Members of the Church of Jesus Christ of Latter-day Saints (or Mormons) began migrating from Missouri to Commerce (renamed Nauvoo), in western Illinois, in 1839. In its prime, Nauvoo rivaled Chicago in size and population, and Mormon activities, including the secret practice of polygamy among the church's hierarchy, attracted the notice of Chicago journalists. Part of the correspondence between church founder Joseph Smith and the Chicago Democrat's John Wentworth became the denomination's Articles of Faith.

The Mormon presence in Illinois declined with Smith's death in 1844 and the forced departure in 1846 of most church members for what is now Utah. The Utah-based church resumed its proselyting activities in Chicago in the early twentieth century, however, and eventually built a temple, dedicated in 1985, in suburban Glenview. While many Mormons who migrated to Chicago from Utah after World War II lived in the suburbs, in the late 1970s the church undertook an aggressive missionary program in the city, which resulted in the racial integration of urban congregations. By the end of the twentieth century, metropolitan Chicago's 55 Mormon congregations included approximately 20,000 members.

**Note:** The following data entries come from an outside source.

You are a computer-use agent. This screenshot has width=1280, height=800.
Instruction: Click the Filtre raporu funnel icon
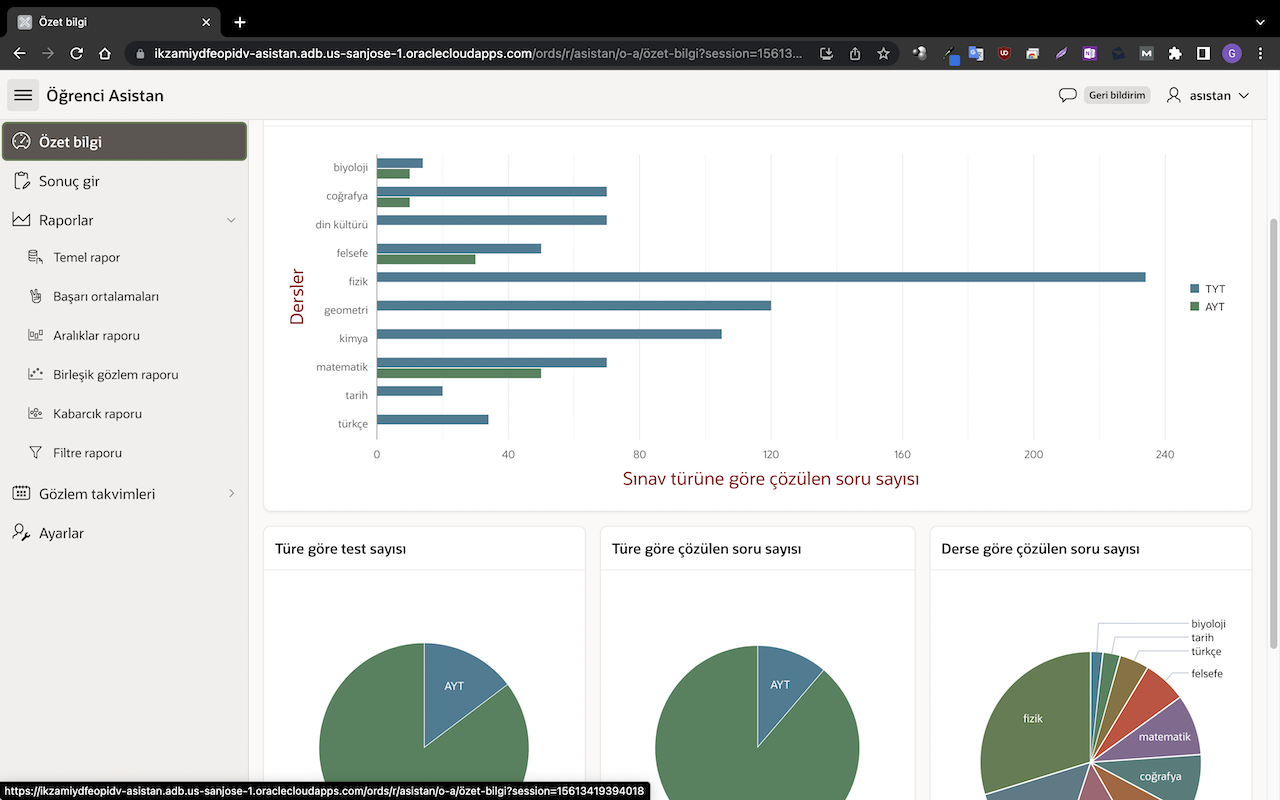(x=36, y=453)
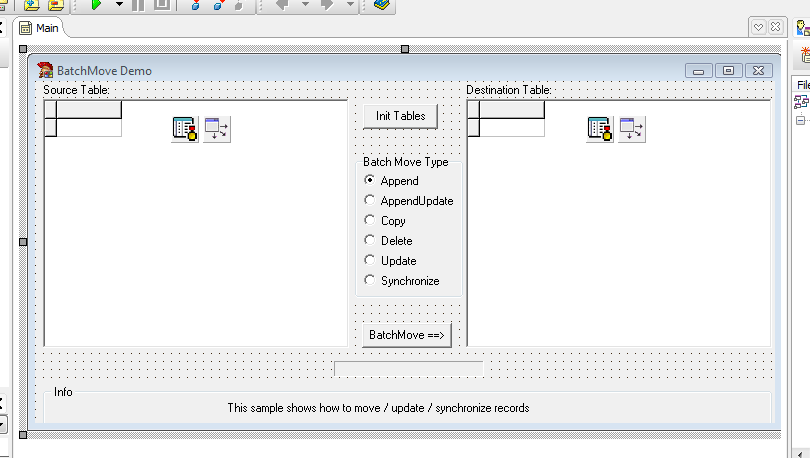
Task: Pick the Synchronize radio option
Action: pyautogui.click(x=370, y=281)
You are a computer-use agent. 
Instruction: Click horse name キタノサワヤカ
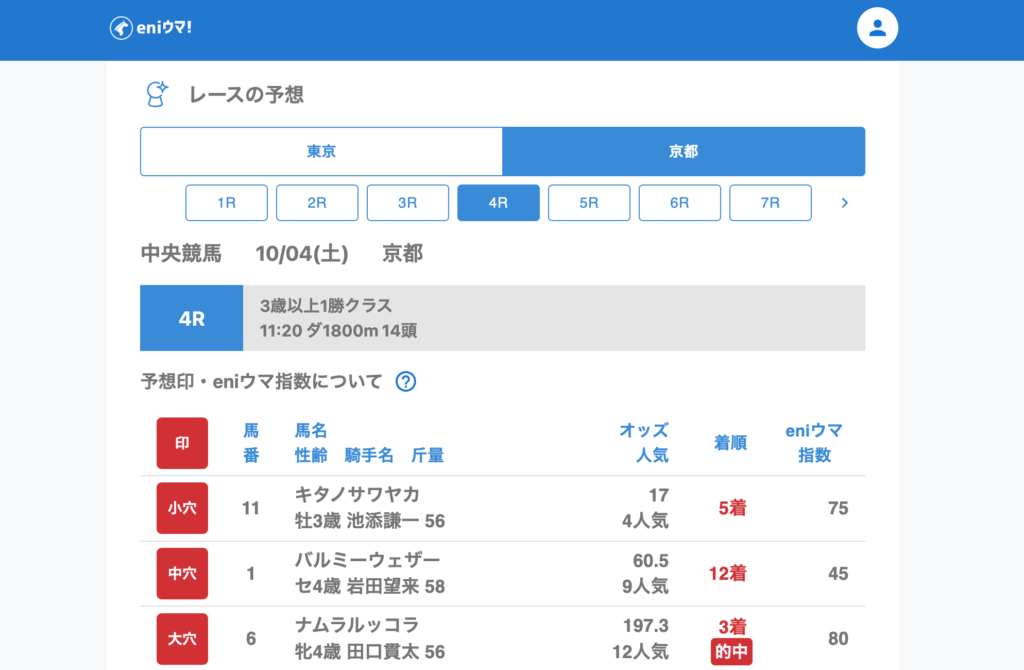point(357,495)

Chicago is also important as a center for the Reorganized Church of Jesus Christ of Latter Day Saints, established in 1860 by Joseph Smith III, who united a wide array of dissident Mormon groups. In 1866 Reorganized church leaders moved their headquarters from Nauvoo to Plano, the church's flagship congregation until the 1880s. With 10 Reorganized congregations, metropolitan Chicago has become one of two or three “heartlands” of the Reorganized church. Renamed the Community of Christ in 2001, the church has remained separate from its Utah-based parent.

Bibliography
Launius, Roger D. Joseph Smith III: Pragmatic Prophet. 1995.
Launius, Roger D., and John E. Hallwas, ed. Kingdom on the Mississippi Revisited. 1996.
Shipps, Jan. Mormonism: The Story of a New Religious Tradition. 1987.